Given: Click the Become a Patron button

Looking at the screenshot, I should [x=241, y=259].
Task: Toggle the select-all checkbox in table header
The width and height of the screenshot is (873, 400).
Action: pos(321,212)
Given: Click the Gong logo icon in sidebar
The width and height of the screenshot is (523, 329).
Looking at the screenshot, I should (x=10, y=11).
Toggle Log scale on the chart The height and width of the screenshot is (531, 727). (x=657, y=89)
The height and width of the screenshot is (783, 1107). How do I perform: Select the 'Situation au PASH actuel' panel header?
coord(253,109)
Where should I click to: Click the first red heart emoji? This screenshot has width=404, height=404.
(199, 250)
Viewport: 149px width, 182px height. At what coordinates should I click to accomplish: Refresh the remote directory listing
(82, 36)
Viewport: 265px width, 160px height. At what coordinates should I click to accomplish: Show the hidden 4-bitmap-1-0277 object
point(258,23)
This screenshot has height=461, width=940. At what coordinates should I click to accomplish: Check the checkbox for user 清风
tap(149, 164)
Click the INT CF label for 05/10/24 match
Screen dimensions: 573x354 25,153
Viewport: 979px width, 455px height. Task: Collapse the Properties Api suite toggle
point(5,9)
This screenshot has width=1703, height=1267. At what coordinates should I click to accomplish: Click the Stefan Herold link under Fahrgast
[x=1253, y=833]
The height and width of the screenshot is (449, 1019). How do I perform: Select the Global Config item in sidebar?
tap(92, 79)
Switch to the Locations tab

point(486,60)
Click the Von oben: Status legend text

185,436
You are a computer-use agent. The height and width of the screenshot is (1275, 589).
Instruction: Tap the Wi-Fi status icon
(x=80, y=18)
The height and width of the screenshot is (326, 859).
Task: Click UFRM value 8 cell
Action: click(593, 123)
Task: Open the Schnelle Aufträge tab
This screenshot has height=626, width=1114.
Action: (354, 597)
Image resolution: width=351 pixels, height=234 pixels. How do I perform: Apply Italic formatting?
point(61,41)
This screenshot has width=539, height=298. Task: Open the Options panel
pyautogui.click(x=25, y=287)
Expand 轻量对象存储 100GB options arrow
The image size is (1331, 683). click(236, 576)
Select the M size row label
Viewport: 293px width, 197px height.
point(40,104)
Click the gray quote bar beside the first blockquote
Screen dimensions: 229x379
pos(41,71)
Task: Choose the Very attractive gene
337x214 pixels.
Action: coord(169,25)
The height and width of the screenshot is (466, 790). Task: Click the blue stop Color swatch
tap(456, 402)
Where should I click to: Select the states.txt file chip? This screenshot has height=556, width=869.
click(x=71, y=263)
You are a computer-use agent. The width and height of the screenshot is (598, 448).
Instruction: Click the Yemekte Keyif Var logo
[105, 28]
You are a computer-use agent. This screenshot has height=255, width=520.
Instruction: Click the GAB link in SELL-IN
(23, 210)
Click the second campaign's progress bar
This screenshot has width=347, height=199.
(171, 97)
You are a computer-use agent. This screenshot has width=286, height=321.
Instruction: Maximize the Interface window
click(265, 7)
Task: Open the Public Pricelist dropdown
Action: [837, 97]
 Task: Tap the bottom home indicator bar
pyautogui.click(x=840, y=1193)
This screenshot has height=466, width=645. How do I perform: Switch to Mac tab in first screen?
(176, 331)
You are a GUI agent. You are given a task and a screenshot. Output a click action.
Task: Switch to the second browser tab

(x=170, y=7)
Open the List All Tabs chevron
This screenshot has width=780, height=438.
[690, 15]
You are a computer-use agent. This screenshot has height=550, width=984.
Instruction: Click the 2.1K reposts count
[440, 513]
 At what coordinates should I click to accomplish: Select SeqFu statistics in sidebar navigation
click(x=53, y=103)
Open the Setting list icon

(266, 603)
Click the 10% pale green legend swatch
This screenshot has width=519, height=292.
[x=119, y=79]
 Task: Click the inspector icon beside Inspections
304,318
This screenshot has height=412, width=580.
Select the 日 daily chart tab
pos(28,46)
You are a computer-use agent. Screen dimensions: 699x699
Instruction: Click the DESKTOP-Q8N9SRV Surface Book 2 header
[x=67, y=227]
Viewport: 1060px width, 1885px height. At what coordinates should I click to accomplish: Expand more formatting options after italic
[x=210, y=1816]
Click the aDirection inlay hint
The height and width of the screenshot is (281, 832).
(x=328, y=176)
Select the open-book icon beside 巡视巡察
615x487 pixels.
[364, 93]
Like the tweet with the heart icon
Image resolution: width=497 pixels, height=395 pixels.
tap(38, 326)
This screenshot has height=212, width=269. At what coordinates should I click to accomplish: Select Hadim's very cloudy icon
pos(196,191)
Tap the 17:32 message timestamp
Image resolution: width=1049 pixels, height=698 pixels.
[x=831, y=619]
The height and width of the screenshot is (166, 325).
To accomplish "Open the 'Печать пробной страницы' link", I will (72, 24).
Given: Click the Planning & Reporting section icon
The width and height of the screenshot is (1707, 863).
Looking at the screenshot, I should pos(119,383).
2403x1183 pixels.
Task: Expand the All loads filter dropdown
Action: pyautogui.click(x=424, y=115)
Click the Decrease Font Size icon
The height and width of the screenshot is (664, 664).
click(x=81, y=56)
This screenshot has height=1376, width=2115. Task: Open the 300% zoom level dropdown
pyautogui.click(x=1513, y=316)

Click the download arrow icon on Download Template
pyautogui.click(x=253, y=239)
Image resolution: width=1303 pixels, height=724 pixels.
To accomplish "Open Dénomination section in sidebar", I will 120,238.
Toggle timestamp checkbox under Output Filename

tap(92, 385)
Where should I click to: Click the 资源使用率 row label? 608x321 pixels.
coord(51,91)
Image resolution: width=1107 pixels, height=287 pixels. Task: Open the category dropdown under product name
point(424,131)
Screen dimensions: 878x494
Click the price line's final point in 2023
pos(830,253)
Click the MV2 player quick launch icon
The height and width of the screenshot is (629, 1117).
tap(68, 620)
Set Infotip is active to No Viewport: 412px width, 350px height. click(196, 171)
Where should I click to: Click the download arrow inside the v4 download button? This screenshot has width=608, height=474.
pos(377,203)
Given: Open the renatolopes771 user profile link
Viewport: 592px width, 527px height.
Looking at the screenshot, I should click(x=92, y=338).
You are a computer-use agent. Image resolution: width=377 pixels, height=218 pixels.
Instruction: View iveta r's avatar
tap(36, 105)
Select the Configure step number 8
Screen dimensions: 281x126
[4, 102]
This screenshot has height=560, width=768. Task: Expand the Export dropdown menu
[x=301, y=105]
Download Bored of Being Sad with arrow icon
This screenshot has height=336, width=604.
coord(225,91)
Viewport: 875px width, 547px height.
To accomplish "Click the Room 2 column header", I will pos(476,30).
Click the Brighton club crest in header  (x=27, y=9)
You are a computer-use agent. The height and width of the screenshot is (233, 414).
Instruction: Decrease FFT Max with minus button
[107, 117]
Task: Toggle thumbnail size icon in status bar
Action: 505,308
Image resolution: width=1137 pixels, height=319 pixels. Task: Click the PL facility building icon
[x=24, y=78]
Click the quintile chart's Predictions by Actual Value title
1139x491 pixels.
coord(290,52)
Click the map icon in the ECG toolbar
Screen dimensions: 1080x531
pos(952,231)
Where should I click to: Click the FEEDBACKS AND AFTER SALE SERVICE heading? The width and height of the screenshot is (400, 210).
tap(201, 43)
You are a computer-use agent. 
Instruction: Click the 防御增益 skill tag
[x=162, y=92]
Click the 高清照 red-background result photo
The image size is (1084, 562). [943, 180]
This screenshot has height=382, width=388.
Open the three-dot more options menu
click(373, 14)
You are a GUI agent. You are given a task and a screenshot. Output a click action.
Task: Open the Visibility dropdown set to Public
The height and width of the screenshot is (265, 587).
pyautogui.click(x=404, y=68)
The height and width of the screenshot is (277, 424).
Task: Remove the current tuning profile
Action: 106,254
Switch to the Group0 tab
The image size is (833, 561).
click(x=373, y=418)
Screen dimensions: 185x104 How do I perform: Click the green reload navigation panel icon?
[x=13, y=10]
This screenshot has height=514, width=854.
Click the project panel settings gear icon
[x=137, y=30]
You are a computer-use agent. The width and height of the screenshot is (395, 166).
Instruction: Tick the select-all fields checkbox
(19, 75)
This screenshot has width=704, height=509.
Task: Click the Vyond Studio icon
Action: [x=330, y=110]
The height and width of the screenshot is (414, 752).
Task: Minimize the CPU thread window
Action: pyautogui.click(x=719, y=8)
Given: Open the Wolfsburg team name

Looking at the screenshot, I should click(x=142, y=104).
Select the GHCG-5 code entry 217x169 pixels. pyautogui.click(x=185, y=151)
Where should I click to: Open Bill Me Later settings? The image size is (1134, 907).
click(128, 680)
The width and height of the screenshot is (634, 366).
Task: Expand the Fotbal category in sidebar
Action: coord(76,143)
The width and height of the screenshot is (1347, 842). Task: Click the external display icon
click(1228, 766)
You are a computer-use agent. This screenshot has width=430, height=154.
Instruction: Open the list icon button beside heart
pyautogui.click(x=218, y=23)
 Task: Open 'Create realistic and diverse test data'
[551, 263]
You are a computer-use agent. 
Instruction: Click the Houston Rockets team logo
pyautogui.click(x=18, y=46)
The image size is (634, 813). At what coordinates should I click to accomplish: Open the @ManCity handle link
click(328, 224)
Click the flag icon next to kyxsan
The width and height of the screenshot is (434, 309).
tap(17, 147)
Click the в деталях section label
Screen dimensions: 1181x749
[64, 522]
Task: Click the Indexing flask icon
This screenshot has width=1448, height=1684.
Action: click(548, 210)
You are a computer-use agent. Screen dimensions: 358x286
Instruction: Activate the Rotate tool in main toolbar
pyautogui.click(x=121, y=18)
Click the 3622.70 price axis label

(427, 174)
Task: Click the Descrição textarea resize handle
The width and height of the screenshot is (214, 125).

SET TASK: Rewrite the lines from the one containing "The image size is (634, 813)." through the one containing "Action: click(548, 210)", swapping "flask" for "beaker" and keeping everything else the same.

SOLUTION:
The image size is (634, 813). At what coordinates should I click to accomplish: Open the @ManCity handle link
click(328, 224)
Click the flag icon next to kyxsan
The width and height of the screenshot is (434, 309).
tap(17, 147)
Click the в деталях section label
Screen dimensions: 1181x749
[64, 522]
Task: Click the Indexing beaker icon
This screenshot has width=1448, height=1684.
Action: click(548, 210)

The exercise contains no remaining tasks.